Required work »
From the documentation on VISSL model heads, output the passage from "out (torch.Tensor) –" up to and including "stacking multiple MLPs.", without altering a single character.

Given passage »
Given the model head name, construct the head if it’s registered with VISSL.

class vissl.models.heads.LinearEvalMLP(model_config: vissl.utils.hydra_config.AttrDict, in_channels: int, dims: List[int], use_bn: bool = False, use_relu: bool = False)

Bases: torch.nn.modules.module.Module

A standard Linear classification module that can be attached to several layers of the model to evaluate the representation quality of features.

The layers attached are:

BatchNorm2d -> Linear (1 or more)

Accepts a 4D input tensor. If you want to use 2D input tensor instead, use the “mlp” head directly.

__init__(model_config: vissl.utils.hydra_config.AttrDict, in_channels: int, dims: List[int], use_bn: bool = False, use_relu: bool = False)

Parameters

• model_config (AttrDict) – dictionary config.MODEL in the config file

• in_channels (int) – number of channels the input has. This information is used to attached the BatchNorm2D layer.

• dims (int) – dimensions of the linear layer. Example [8192, 1000] which means attaches nn.Linear(8192, 1000, bias=True)

forward(batch: torch.Tensor)

Parameters

batch (torch.Tensor) – 4D torch tensor. This layer is meant to be attached at several parts of the model to evaluate feature representation quality. For 2D input tensor, the tensor is unsqueezed to NxDx1x1 and then eval_mlp is applied

Returns

out (torch.Tensor) – 2D output torch tensor

class vissl.models.heads.MLP(model_config: vissl.utils.hydra_config.AttrDict, dims: List[int], use_bn: bool = False, use_relu: bool = False, use_dropout: bool = False, use_bias: bool = True)

Bases: torch.nn.modules.module.Module

This module can be used to attach combination of {Linear, BatchNorm, Relu, Dropout} layers and they are fully configurable from the config file. The module also supports stacking multiple MLPs.

Examples

Linear Linear -> BN Linear -> ReLU Linear -> Dropout Linear -> BN -> ReLU -> Dropout Linear -> ReLU -> Dropout Linear -> ReLU -> Linear -> ReLU -> … Linear -> Linear -> … …

Accepts a 2D input tensor. Also accepts 4D input tensor of shape N x C x 1 x 1.

__init__(model_config: vissl.utils.hydra_config.AttrDict, dims: List[int], use_bn: bool = False, use_relu: bool = False, use_dropout: bool = False, use_bias: bool = True)

Parameters

• model_config (AttrDict) – dictionary config.MODEL in the config file

• use_bn (bool) – whether to attach BatchNorm after Linear layer

• use_relu (bool) – whether to attach ReLU after (Linear (-> BN optional))

• use_dropout (bool) – whether to attach Dropout after (Linear (-> BN -> relu optional))

Stored items from a collection »

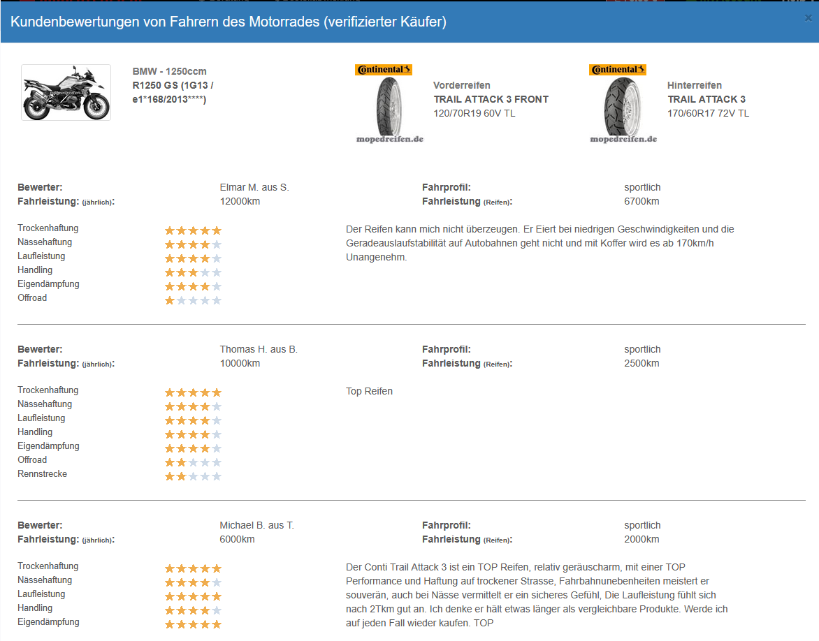
Task: Click the TRAIL ATTACK 3 rear tire name
Action: point(706,99)
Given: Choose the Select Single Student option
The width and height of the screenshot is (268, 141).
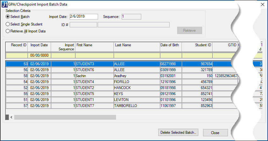Looking at the screenshot, I should (x=8, y=24).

Exercise answer »
out (torch.Tensor) – 2D output torch tensor

class vissl.models.heads.MLP(model_config: vissl.utils.hydra_config.AttrDict, dims: List[int], use_bn: bool = False, use_relu: bool = False, use_dropout: bool = False, use_bias: bool = True)

Bases: torch.nn.modules.module.Module

This module can be used to attach combination of {Linear, BatchNorm, Relu, Dropout} layers and they are fully configurable from the config file. The module also supports stacking multiple MLPs.